Chcąc znaleźć zatrudnienie, warto sprawdzić zapotrzebowanie na pracowników w swojej okolicy oraz poznać specyfikę lokalnego rynku pracy. Najbardziej wszechstronnym miastem jest stolica - pracę w Warszawie znajdą nie tylko osoby posiadające wyższe wykształcenie. Nie zabraknie ofert m.in. dla pracowników fizycznych czy ekspertów z branży budowlanej, handlowej i IT. O dużym zapotrzebowaniu na pracowników świadczy również niskie bezrobocie w stolicy. 

Jak wygląda sytuacja w mniejszych miastach? Sprawdźmy na przykładzie Zielonej Góry. Praca czeka na przedstawicieli branży inżynieryjnej, budowlanej czy TSL. Potrzebni są również m.in. księgowi, maszyniści, spawacze i ślusarze. Istnieją jednak także tzw. zawody nadwyżkowe, do których należą sprzątaczki, betoniarze, robotnicy budowlani, zbrojarze, pokojowe, pracownicy socjalni czy specjaliści administracji publicznej.

Zatrudnieni wolą pracę zdalną? 

Część firm rezygnuje z home office i decyduje się na stopniowe wdrażanie pracy stacjonarnej. Wielu pracowników nie wyobraża sobie jednak powrotu do biur. Sondaż przeprowadzony przez PwC wśród 133 dyrektorów w styczniu 2021 roku wykazał, że zaledwie niecałe 20 proc. z nich jest gotowych na całkowity powrót do pracy stacjonarnej. I choć praca zdalna ma sporo plusów, preferują oni jednak tryb hybrydowy (za całkowitym przeniesieniem biur do domów opowiedziało się z kolei zaledwie 13 proc. ankietowanych).
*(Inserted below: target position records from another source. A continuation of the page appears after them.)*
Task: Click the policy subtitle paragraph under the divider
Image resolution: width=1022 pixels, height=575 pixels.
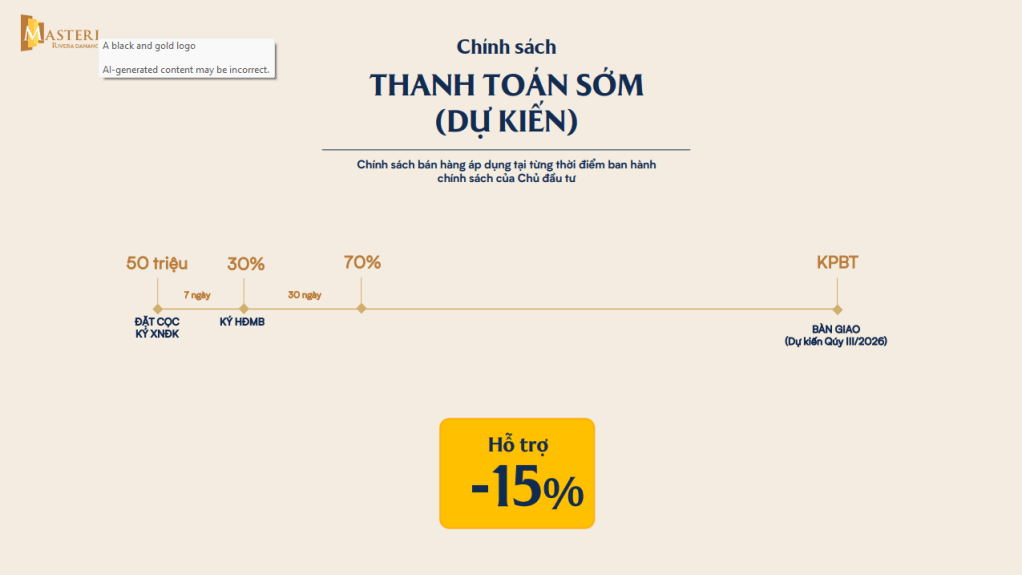Action: 506,171
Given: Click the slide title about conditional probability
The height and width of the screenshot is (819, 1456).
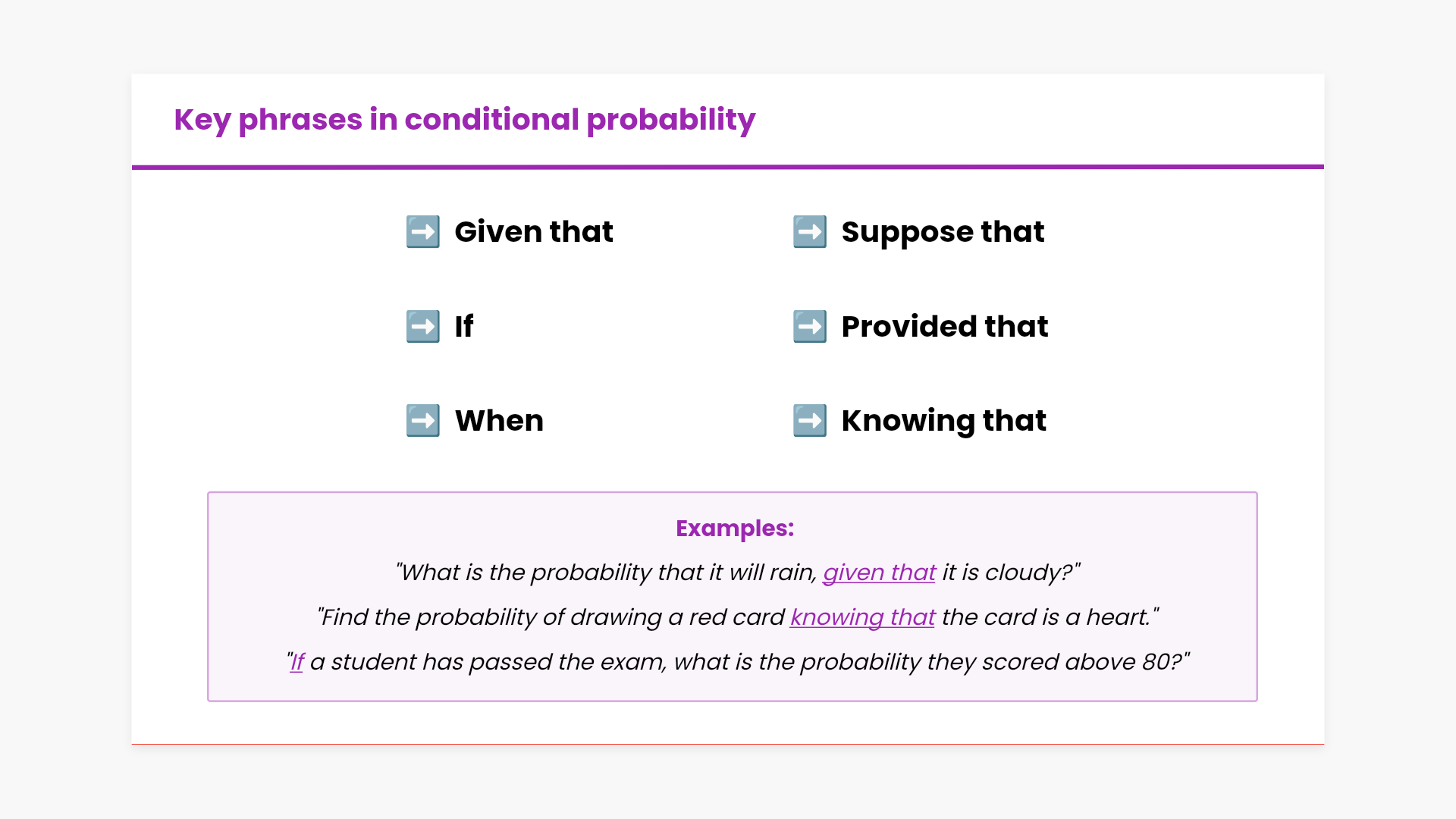Looking at the screenshot, I should pyautogui.click(x=464, y=120).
Raport dotyczący branży IT, który przygotowała firma 7N, wykazał, że informatycy w Polsce, Danii i Indiach polubili pracę zdalną. Oni również nie chcą na stałe wrócić do biur - to rozwiązanie spodobałoby się jedynie 4 proc. ankietowanych. Polscy programiści są jednak gotowi na pracę w systemie hybrydowym, przy czym ok. 33 proc. z nich najchętniej przeniosłoby 90 proc. swoich obowiązków do domu. 

Firma OVO Network stworzyła ranking europejskich miast, które najbardziej sprzyjają home office. Za podium, lecz w pierwszej dziesiątce, znalazły się Łódź, Poznań i Warszawa. Według ekspertów najlepszym wyborem dla Europejczyków jest zdalna praca w Krakowie

Praca w czasach pandemii - statystyki

Dane zebrane przez Główny Urząd Statystyczny dotyczące pracy w czasach pandemii wskazują, że w II kwartale 2021 roku osoby aktywne zawodowo stanowiły 55,6 proc. ludności w wieku 15-89 lat. Ze statystyk GUS wynika, że pracę całkowicie lub częściowo zdalną w II kwartale 2021 roku wykonywało 16,9 proc. spośród wszystkich pracujących (w I kwartale było to 19,6 proc.). 53,5 proc. z nich przebywało na home office przez sytuację epidemiczną (w I kwartale 2021 było to 62,1 proc.). 

W okresie od marca do czerwca 2021 roku 11 proc. spośród wszystkich osób aktywnych zawodowo wykonywało pracę wyłącznie zdalną, a 86 proc. z nich robiło to ze względu na pandemię COVID-19. Dla porównania - w I kwartale roku pracownicy zdalni stanowili 14,7 proc. wszystkich osób zatrudnionych.

Pandemia zmieniła rynek pracy w Polsce. Chcąc znaleźć zatrudnienie, warto zorientować się, jakie są zawody deficytowe w danym regionie, i uzupełnić swoje kwalifikacje.